By-products make up a substantial portion of commercial pet food overall. Globally, animal by-products constitute about 32% of dry pet food by mass, making them the single largest animal-derived ingredient category in the industry.

The Safety Question

The bigger concern people have isn’t nutrition but sourcing. By-products must come from animals that were slaughtered, meaning they passed inspection at a processing facility. The AAFCO definition specifies “clean parts” from “slaughtered” animals, which in principle excludes animals that died from disease or unknown causes outside a slaughter facility.

In practice, enforcement has occasionally fallen short. In 2018, the FDA flagged pentobarbital contamination in certain canned dog foods made by The J.M. Smucker Company, including Gravy Train and Kibbles ‘N Bits brands. Pentobarbital is a drug used to euthanize animals, and its presence suggested that euthanized animals had entered the supply chain through rendered fat (tallow). The FDA stated that pentobarbital is illegal in pet food at any amount, and the company withdrew all affected products manufactured from 2016 onward. The FDA noted the levels detected were unlikely to pose a health risk, but the incident exposed a real gap in ingredient traceability.

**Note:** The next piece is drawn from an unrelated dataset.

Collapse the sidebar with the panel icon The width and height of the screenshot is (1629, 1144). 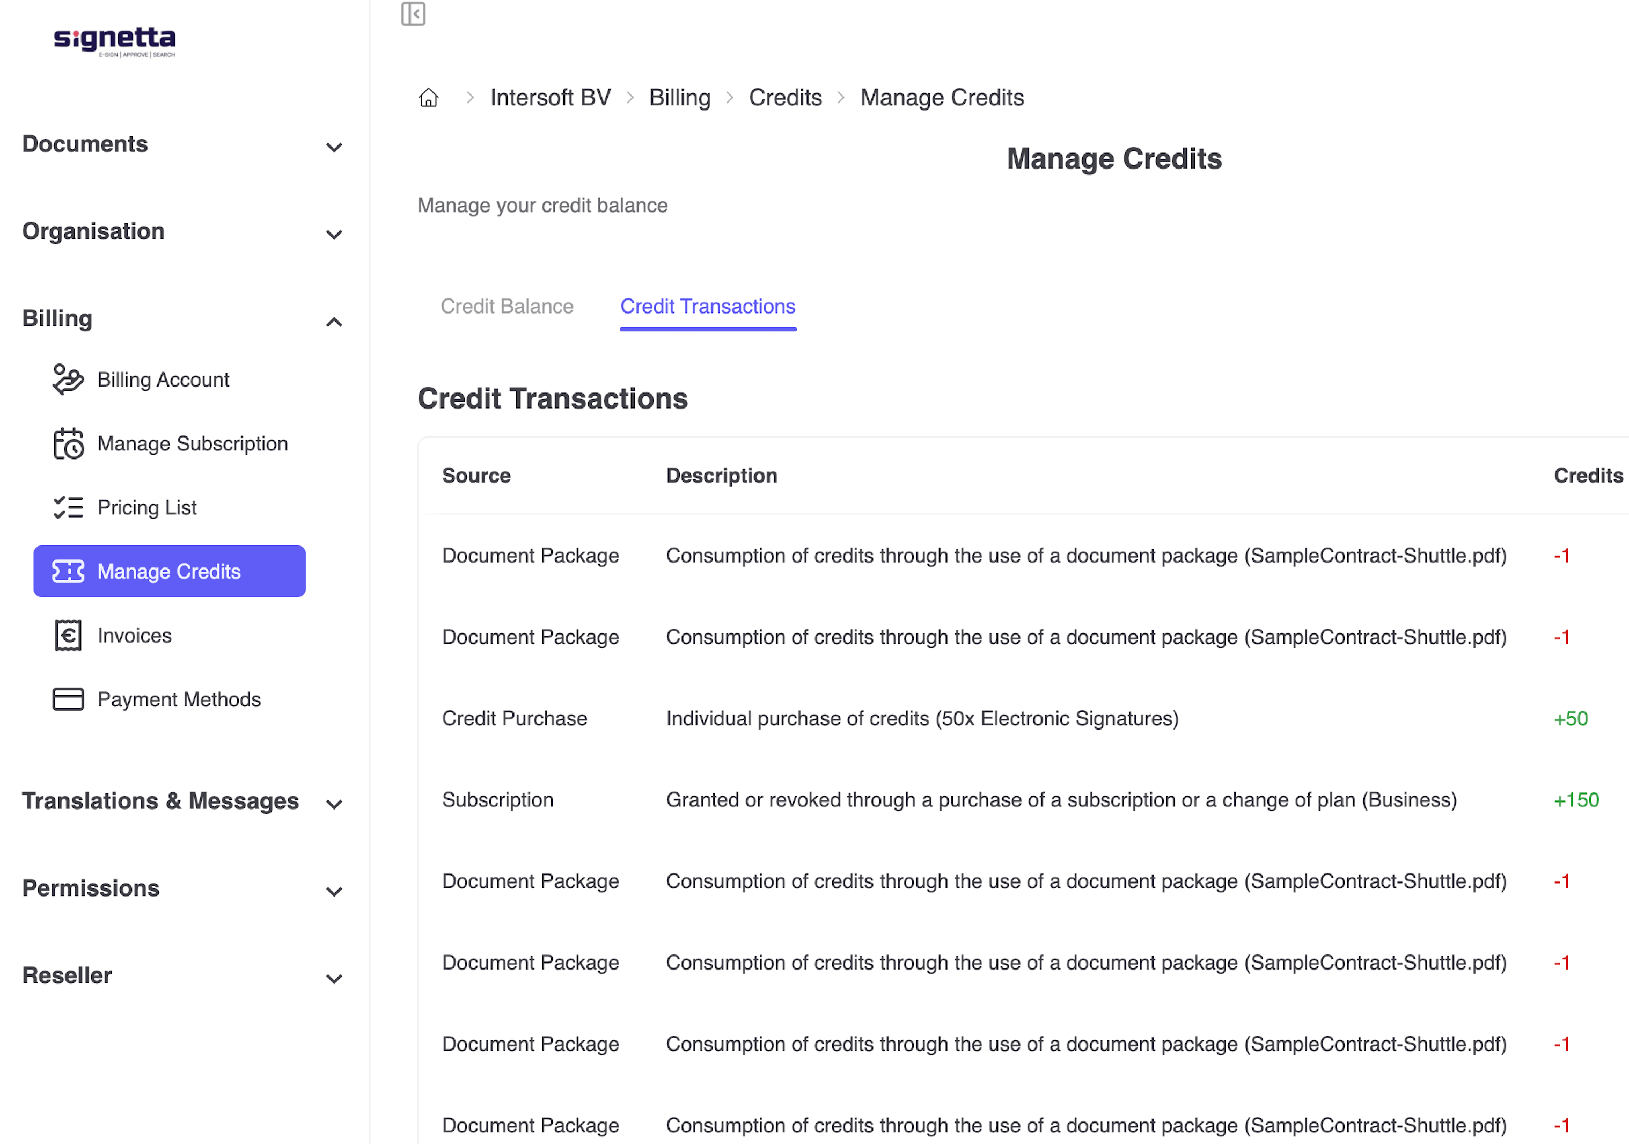[x=414, y=14]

This contamination was found in a rendered fat ingredient, not in by-products from a named species. That’s one practical reason why pet food experts often recommend choosing products that name specific animals on the label (“chicken by-products”) rather than using generic terms (“meat by-products” or “animal fat”). A named species is easier to trace back through the supply chain.

How to Read the Label

A few guidelines help you evaluate by-products on any cat food label:

  • Named species are better than generic terms. “Chicken by-products” tells you more than “meat by-products” or “poultry by-products.” It narrows the sourcing and makes quality control simpler for the manufacturer.
  • Position on the ingredient list matters. Ingredients are listed by weight before processing. A by-product listed first contributes more to the food than one listed fifth.
  • Meal vs. fresh affects the math. Because by-product meal has had its water removed, it’s a more concentrated protein source by weight than fresh by-products. A food listing “chicken by-product meal” as the second ingredient may actually contain more animal protein than one listing “chicken” first, since fresh chicken is roughly 70% water.

The Environmental Angle

By-products exist because humans eat muscle meat and leave the rest. Using those leftover parts in pet food keeps millions of tonnes of animal tissue out of landfills each year. About 25 million tonnes of animal by-products are rendered annually in the U.S. alone. Without that market, the waste burden from livestock production would be enormous.

The environmental picture isn’t entirely guilt-free, though. A global analysis found that pet food production accounts for 56 to 151 million tonnes of CO2-equivalent emissions per year, or roughly 1% to 3% of total agricultural emissions. By-products carry a lower environmental footprint per kilogram than prime cuts of meat, but they aren’t zero-impact. The revenue they generate for slaughterhouses provides a financial incentive that supports livestock production overall, which means pet food demand is part of the larger agricultural footprint, not separate from it.